Slashdot Mirror


Office 2007 Fails OOXML Test With 122,000 Errors

I Don't Believe in Imaginary Property writes "Groklaw is reporting that some people have decided to compare the OOXML schema to actual Microsoft Office 2007 documents. It won't surprise you to know that Office 2007 failed miserably. If you go by the strict OOXML schema, you get a 17 MiB file containing approximately 122,000 errors, and 'somewhat less' with the transitional OOXML schema. Most of the problems reportedly relate to the serialization/deserialization code.

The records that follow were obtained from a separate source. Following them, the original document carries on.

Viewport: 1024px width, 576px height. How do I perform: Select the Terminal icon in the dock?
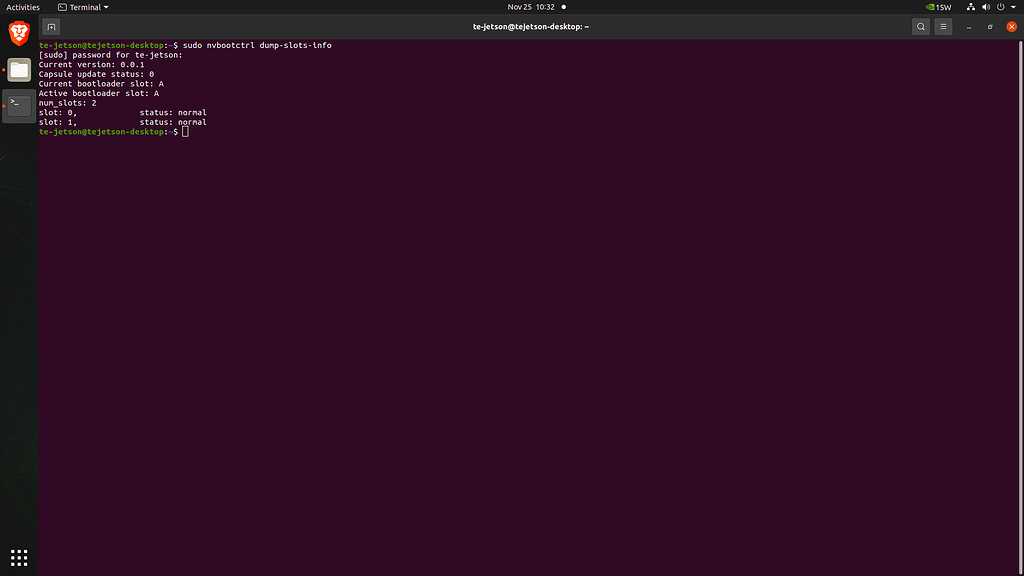(18, 106)
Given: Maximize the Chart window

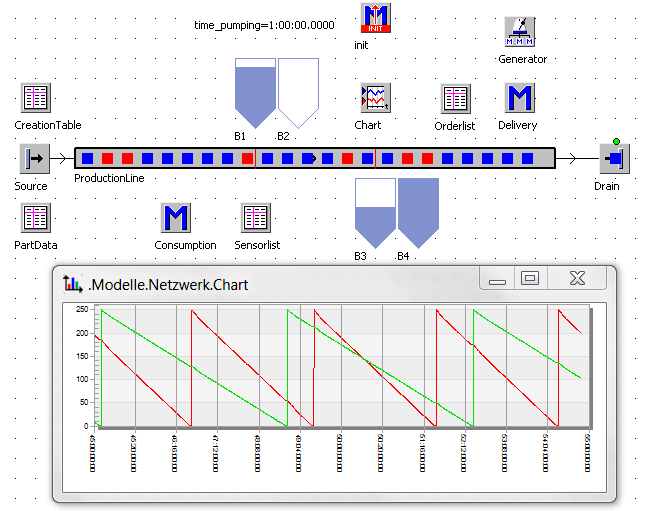Looking at the screenshot, I should (530, 279).
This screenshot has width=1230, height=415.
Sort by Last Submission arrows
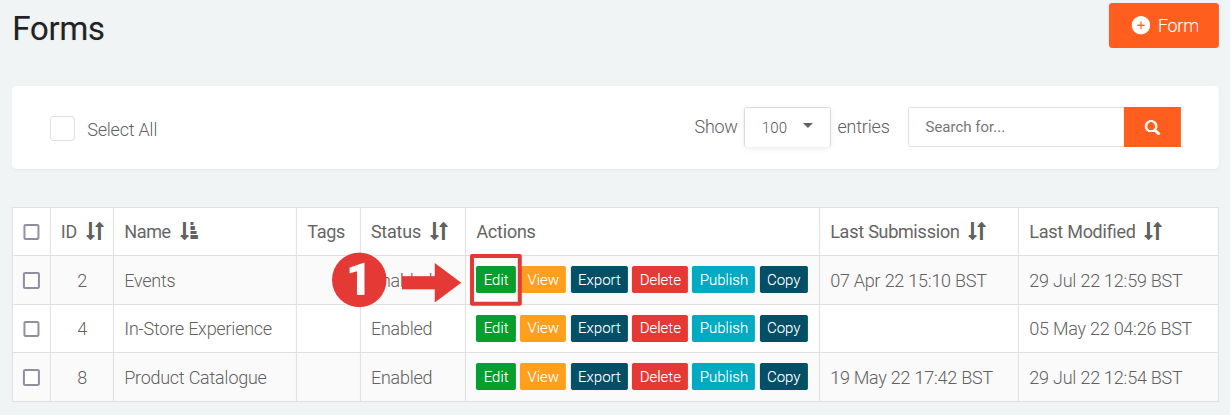pos(977,232)
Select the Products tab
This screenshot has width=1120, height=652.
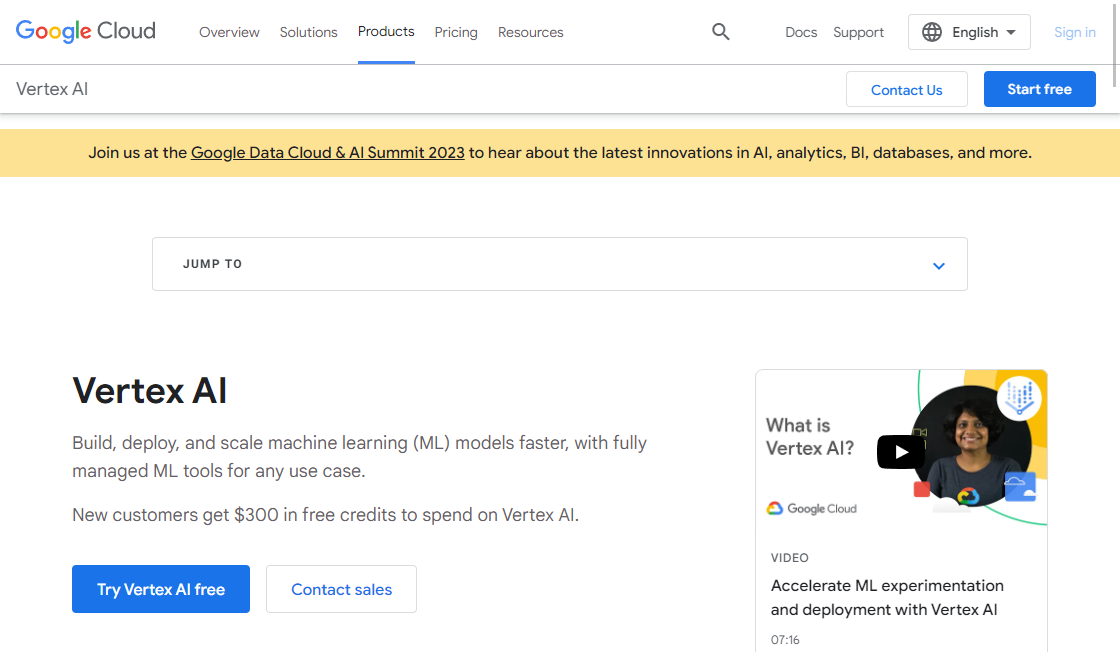[x=386, y=32]
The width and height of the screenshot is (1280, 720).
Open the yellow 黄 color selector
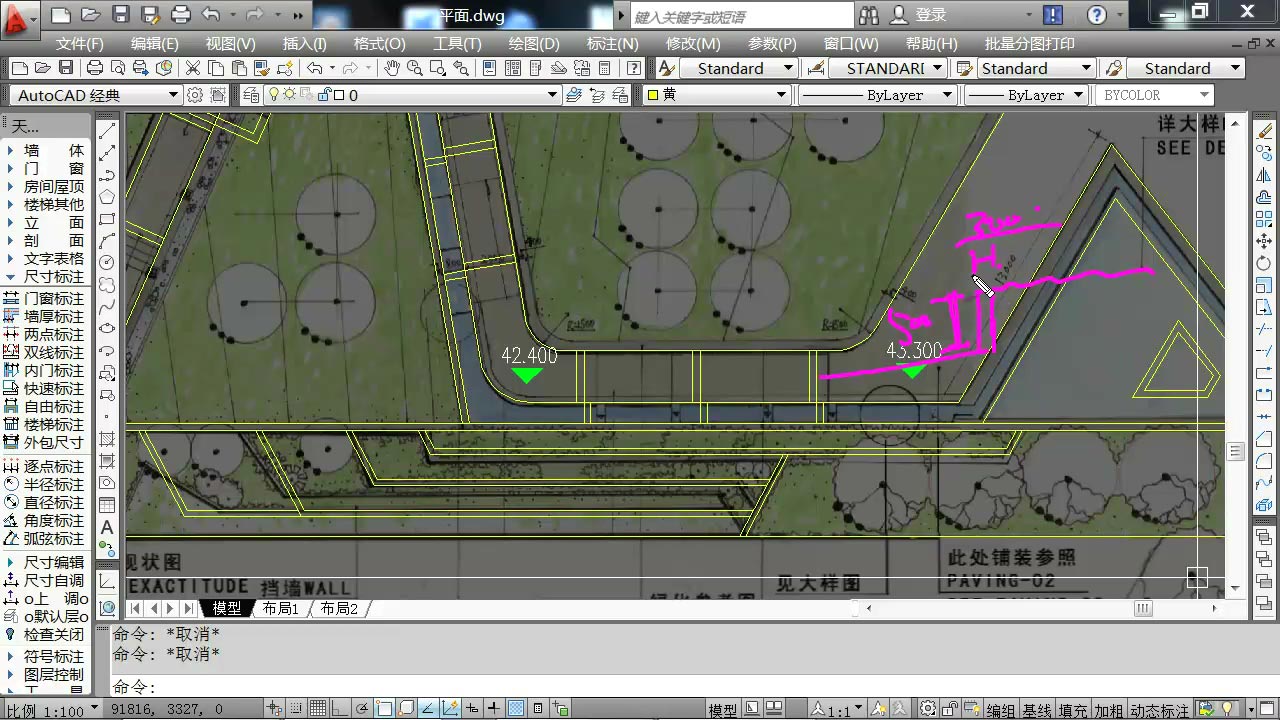point(716,95)
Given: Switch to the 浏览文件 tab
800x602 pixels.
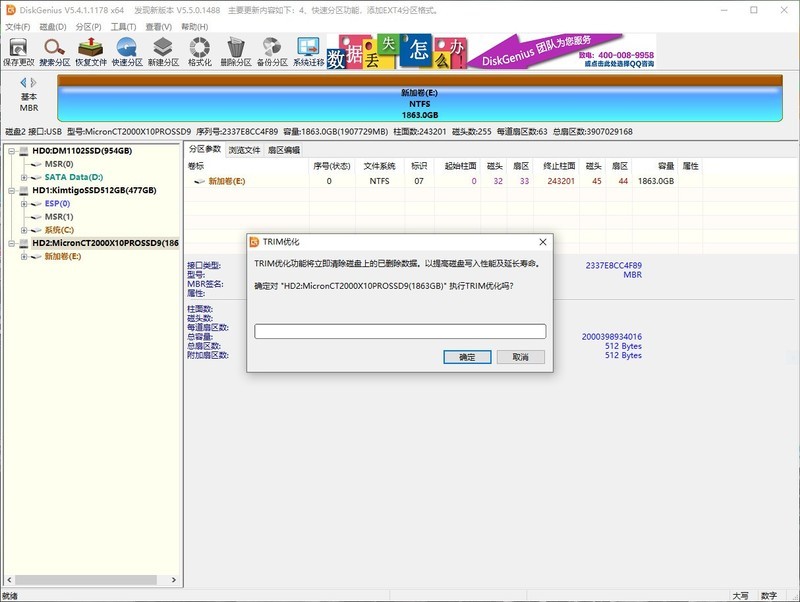Looking at the screenshot, I should [x=244, y=150].
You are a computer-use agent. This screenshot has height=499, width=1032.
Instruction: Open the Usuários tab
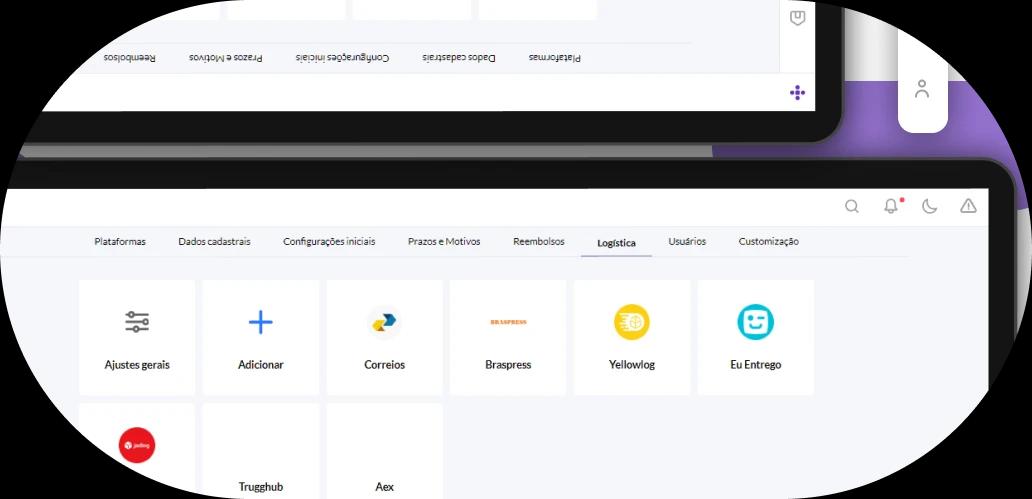pyautogui.click(x=687, y=242)
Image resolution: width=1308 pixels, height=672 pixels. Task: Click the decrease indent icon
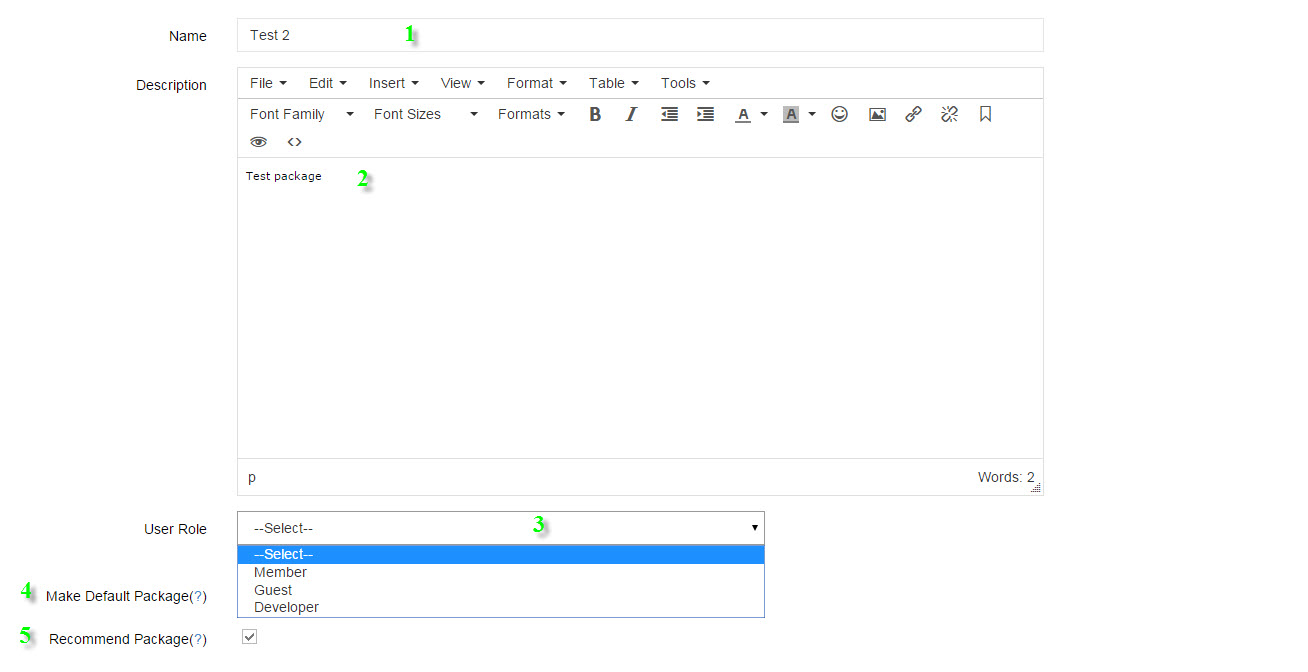click(669, 114)
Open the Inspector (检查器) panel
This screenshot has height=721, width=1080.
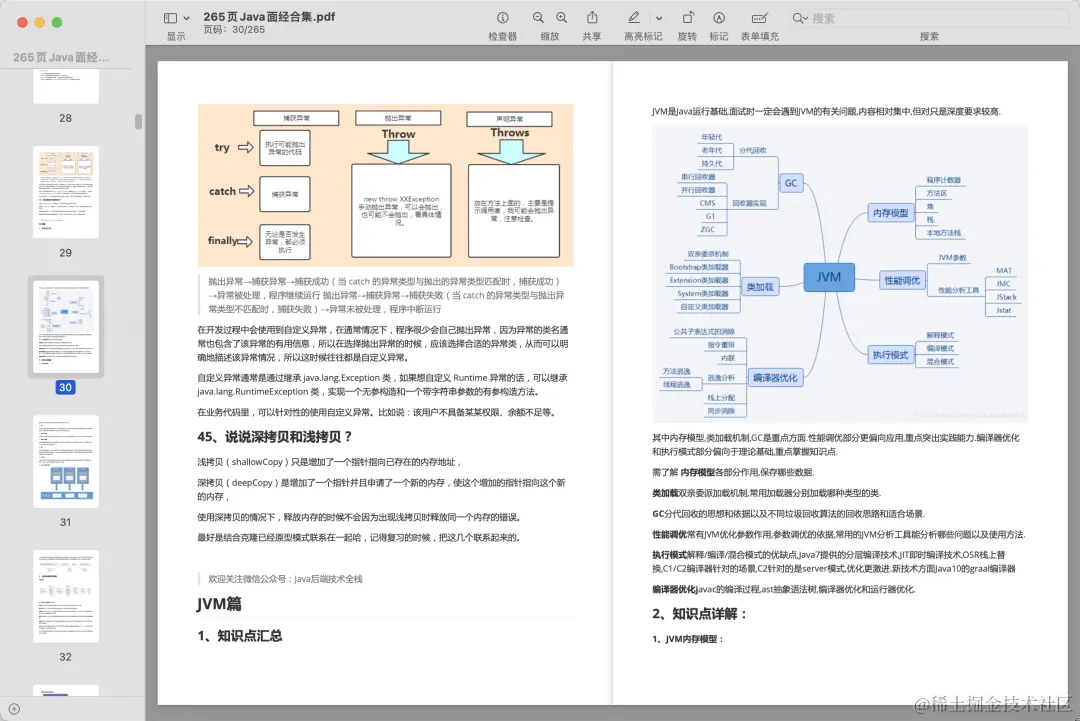point(502,17)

How many other fast-tracked ISO standards have no conforming implementations?"

6 of 430 comments (clear)

  1. A heck of a job, Brownie! by llamafirst · · Score: 5, Funny

    In a blog posting this week, Alex Brown, leader of the International Organization for Standardization (ISO) group in charge of maintaining the Office Open XML (OOXML) standard, revealed that Microsoft Office 2007 documents do not meet the latest specifications of the ISO OOXML draft standard. "Word documents generated by today's version of Microsoft Office 2007 do not conform to ISO/IEC 29500," said Brown in a blog post recounting the process of testing a document against the "strict" and "transitional" schema defined in the standard.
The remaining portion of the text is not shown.